Sheffield Victoria opened in 1845, however due to increased demand it needed an extension early on.
This was completed and the station re-opened in September 1851.
It served the famous ‘Woodhead’ route from Woodburn to Manchester,
in which three very famous trains ran from the station, these were the ‘Master Cutler’, The ‘South yorkshireman’, and the ‘Sheffield Pullman’.
The services called at many major stations such as Brighton, Nottingham Victoria, Portsmouth, Lincoln, London Kings Cross, Liverpool and many more.
Although the 1950s saw services at the station reach their peak, this period also marked the beginning of its decline.

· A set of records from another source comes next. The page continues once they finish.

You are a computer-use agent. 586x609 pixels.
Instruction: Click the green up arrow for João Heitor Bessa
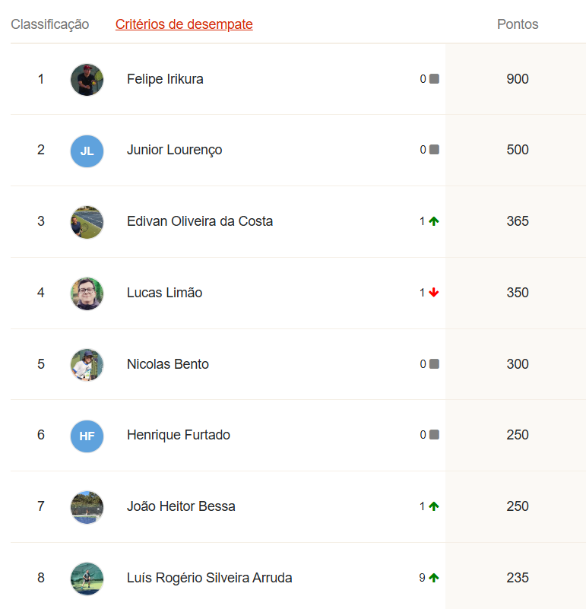tap(434, 506)
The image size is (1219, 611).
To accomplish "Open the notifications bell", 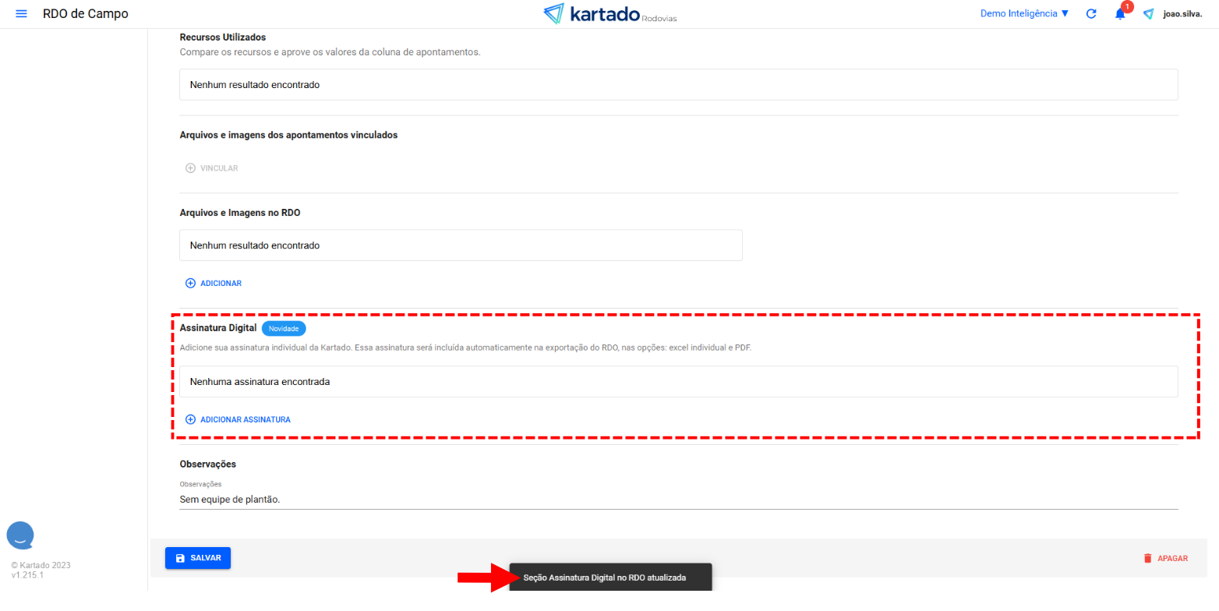I will (x=1120, y=14).
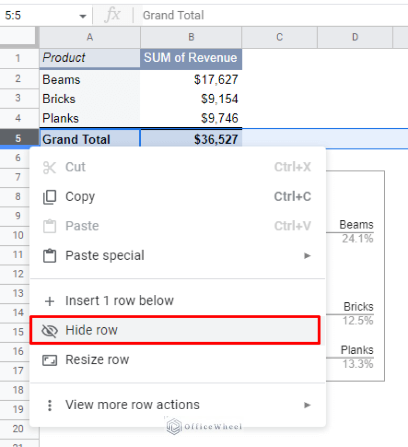Expand View more row actions arrow
This screenshot has height=447, width=408.
tap(307, 405)
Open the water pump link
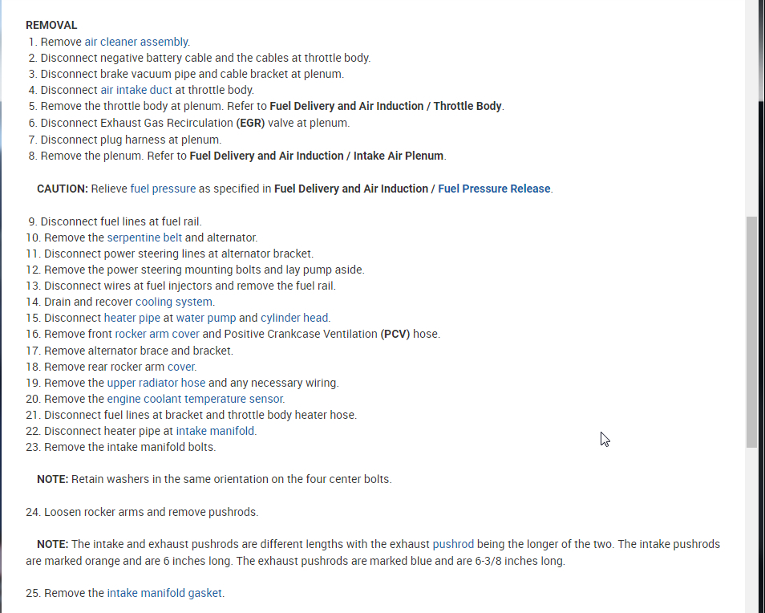This screenshot has height=613, width=765. click(206, 318)
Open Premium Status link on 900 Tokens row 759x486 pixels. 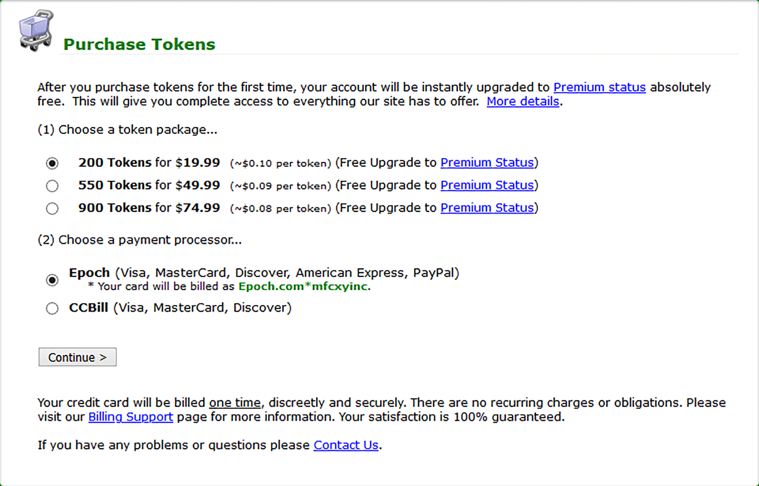[487, 208]
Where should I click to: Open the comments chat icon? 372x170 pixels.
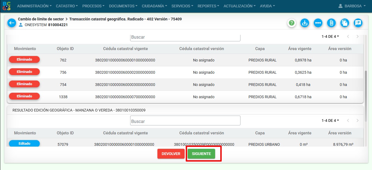coord(358,23)
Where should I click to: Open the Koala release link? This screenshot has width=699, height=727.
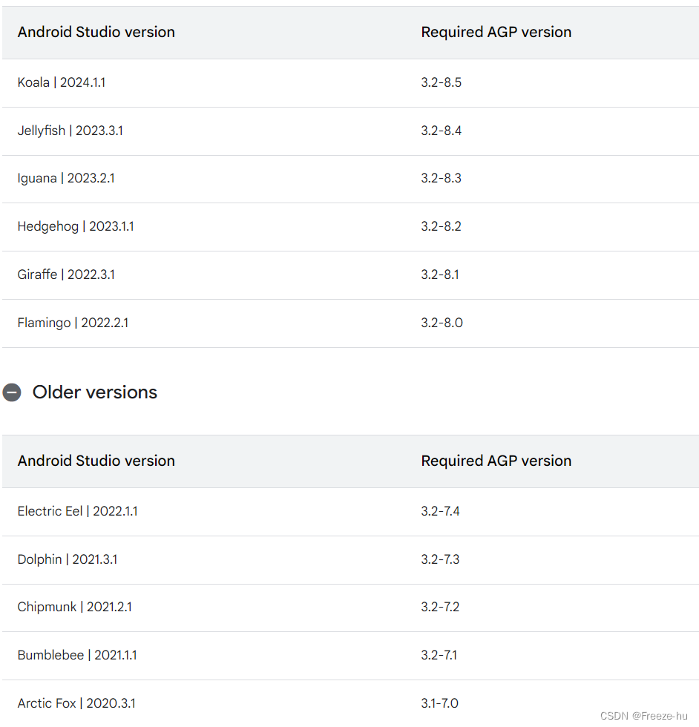[33, 82]

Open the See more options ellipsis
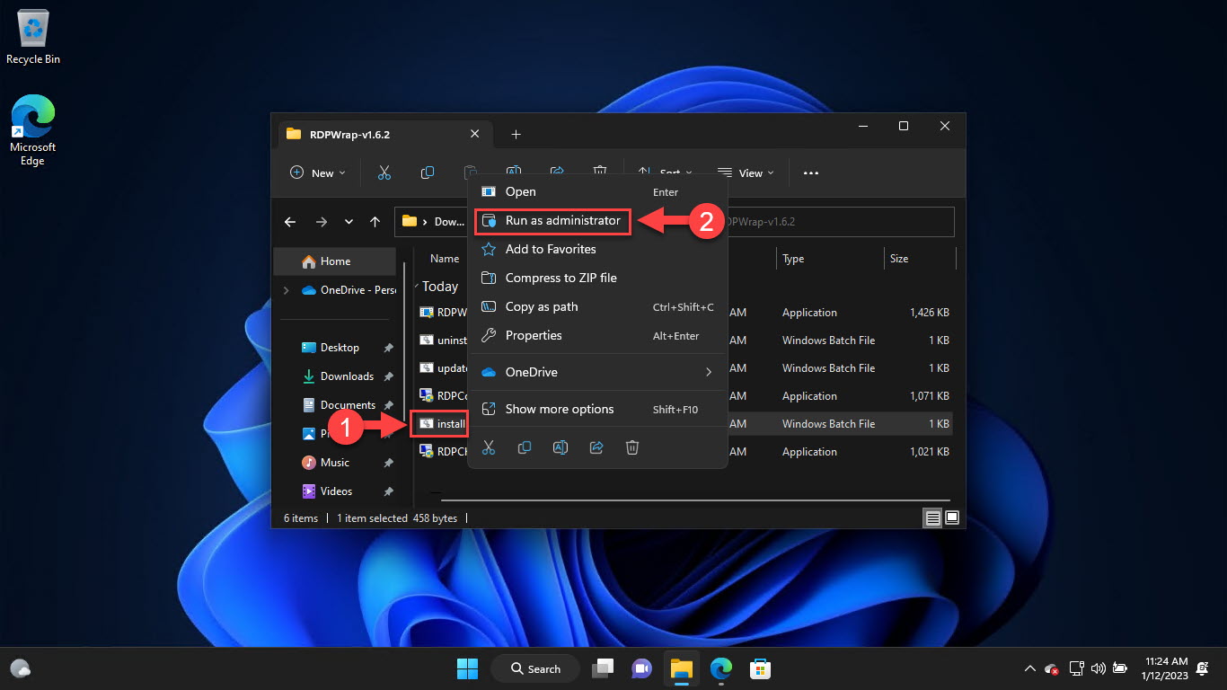click(811, 173)
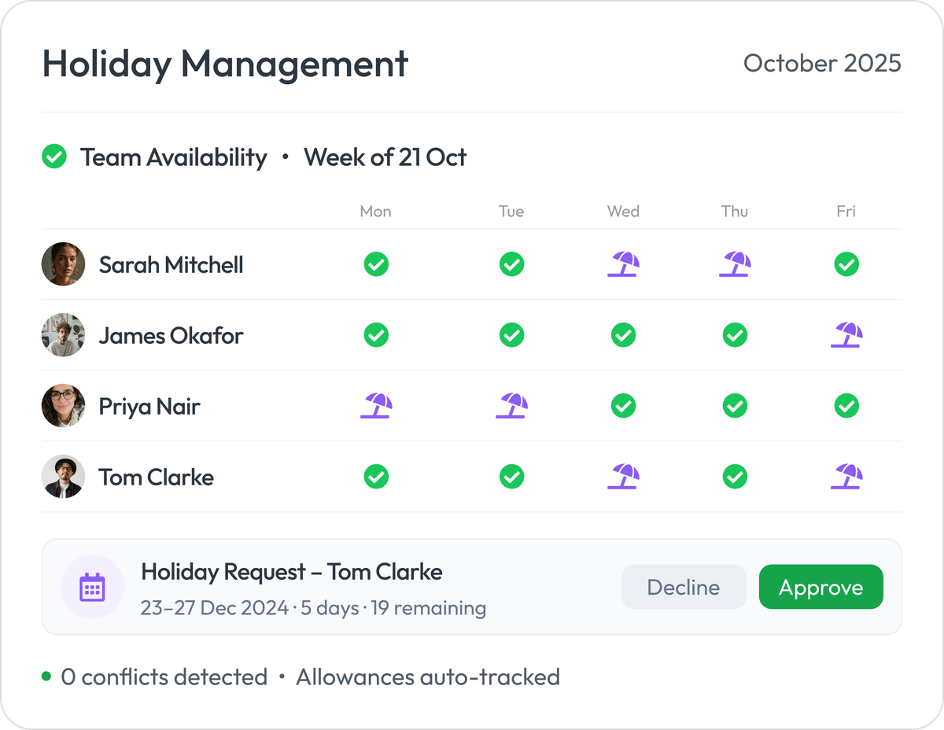Click the green check next to Team Availability heading
The width and height of the screenshot is (944, 730).
coord(53,157)
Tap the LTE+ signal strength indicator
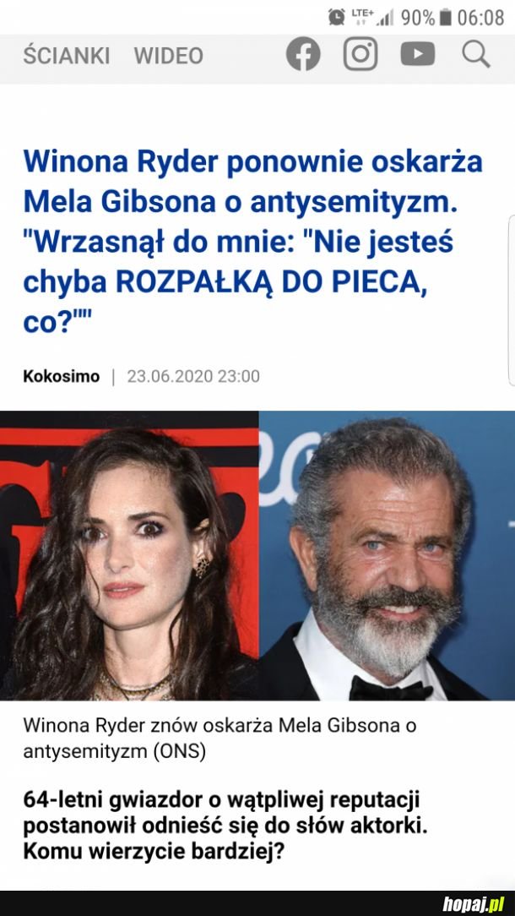This screenshot has height=916, width=515. (x=372, y=17)
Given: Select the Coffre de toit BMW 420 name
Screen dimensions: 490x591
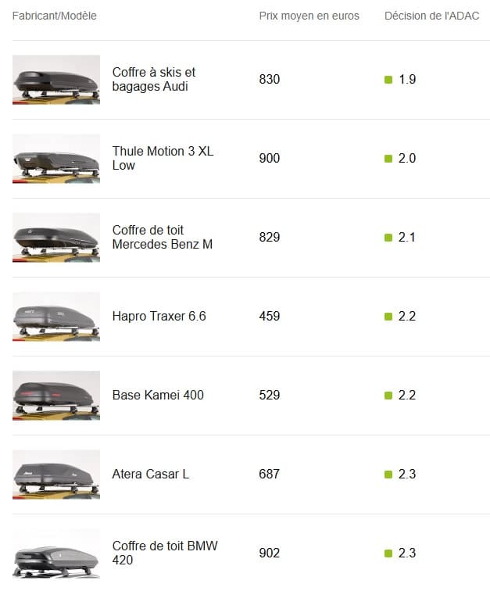Looking at the screenshot, I should (x=165, y=553).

In 1953 Barnsley was an early casualty as the line ran almost parallel to the former Midland Railway's Sheffield Midland - Barnsley line, serving mostly the same communities. By the end of the decade, the expresses to Marylebone were either cut or re-routed to Kings Cross (in the case of The Master Cutler).
In the mid-1960s there was a concerted effort to concentrate Victoria's remaining local and express train services at Sheffield Midland, leaving Victoria with just an hourly Manchester service and the daily Liverpool-Harwich "Continental".
Sadly Mr Beeching brought down the axe on Victoria and after a much publicised outcry the station closed on the 5th of January 1970.
In 1989 the station buildings were completely demolished to make way for an extension to the nearby Victoria hotel.